First, let's find the transpose of the given matrix A. The transpose of a matrix is obtained by switching its rows with its columns. So, for our given matrix: $$A=\left[\begin{array}{cc} \sqrt{3} / 2 & 1 / 2 \\\ -1 / 2 & \sqrt{3} / 2 \end{array}\right]$$ The transpose of the matrix A, denoted by \(A^T\), is: $$A^T=\left[\begin{array}{cc} \sqrt{3} / 2 & -1 / 2 \\\ 1 / 2 & \sqrt{3} / 2 \end{array}\right]$$

Now, let's find the inverse of the given matrix A. For a 2x2 matrix $$\left[\begin{array}{cc} a & b \\\ c & d \end{array}\right]$$, the inverse is given by: $$A^{-1} = \frac{1}{ad-bc} \left[\begin{array}{cc} d & -b \\\ -c & a \end{array}\right]$$ Applying this formula to our matrix A: $$A^{-1} = \frac{1}{(\sqrt{3} / 2)(\sqrt{3} / 2) - (1 / 2)(-1 / 2)} \left[\begin{array}{cc} \sqrt{3} / 2 & -(1 / 2) \\\ 1 / 2 & \sqrt{3} / 2 \end{array}\right]$$ Simplifying the determinant (the scalar part): $$\frac{3/4 - 1/4}{2} = \frac{1}{2}$$ So the inverse matrix becomes: $$A^{-1}=\left[\begin{array}{cc} \sqrt{3} / 2 & -1 / 2 \\\ 1 / 2 & \sqrt{3} / 2 \end{array}\right]$$

Now we have to compare the calculated transpose \(A^T\) and inverse \(A^{-1}\) matrices to see if they are equal.
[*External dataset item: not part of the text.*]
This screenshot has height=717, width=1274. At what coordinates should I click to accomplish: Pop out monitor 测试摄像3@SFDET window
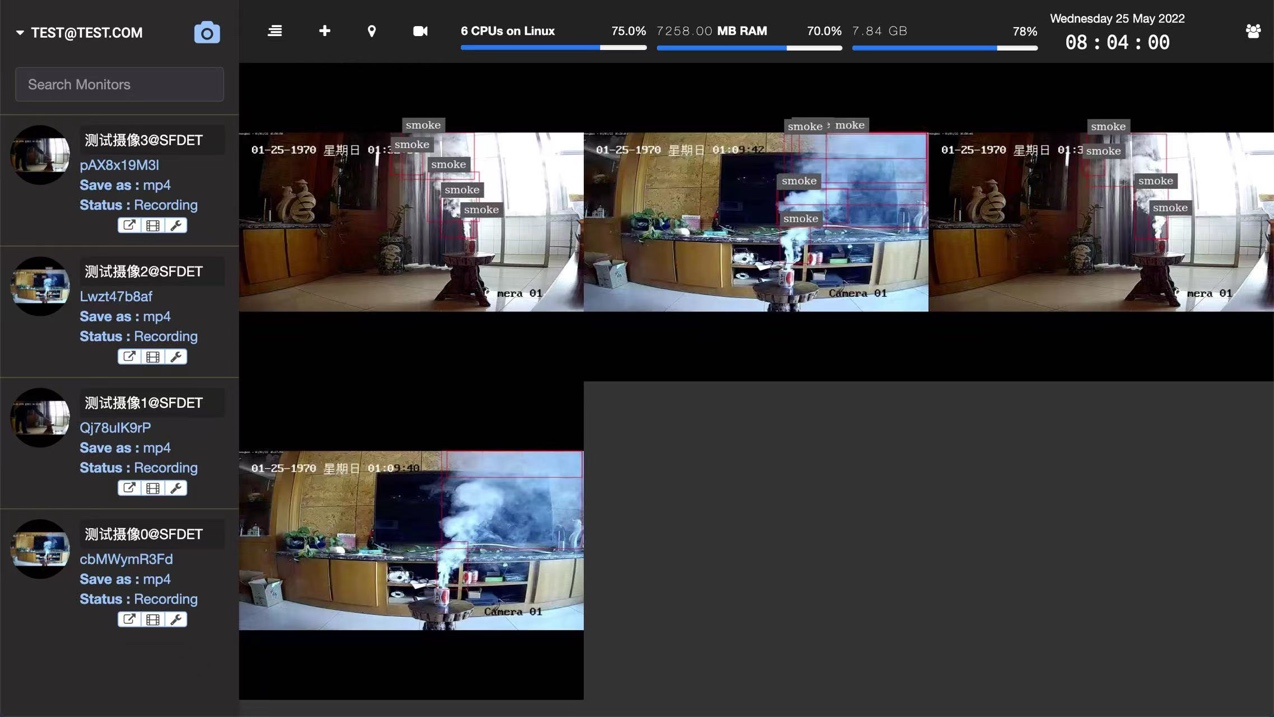[x=129, y=226]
We already have: $$A^T=\left[\begin{array}{cc} \sqrt{3} / 2 & -1 / 2 \\\ 1 / 2 & \sqrt{3} / 2 \end{array}\right]$$ and $$A^{-1}=\left[\begin{array}{cc} \sqrt{3} / 2 & -1 / 2 \\\ 1 / 2 & \sqrt{3} / 2 \end{array}\right]$$ Since the matrices are equal, we can conclude that the given matrix A is orthogonal, as \(A^T=A^{-1}\).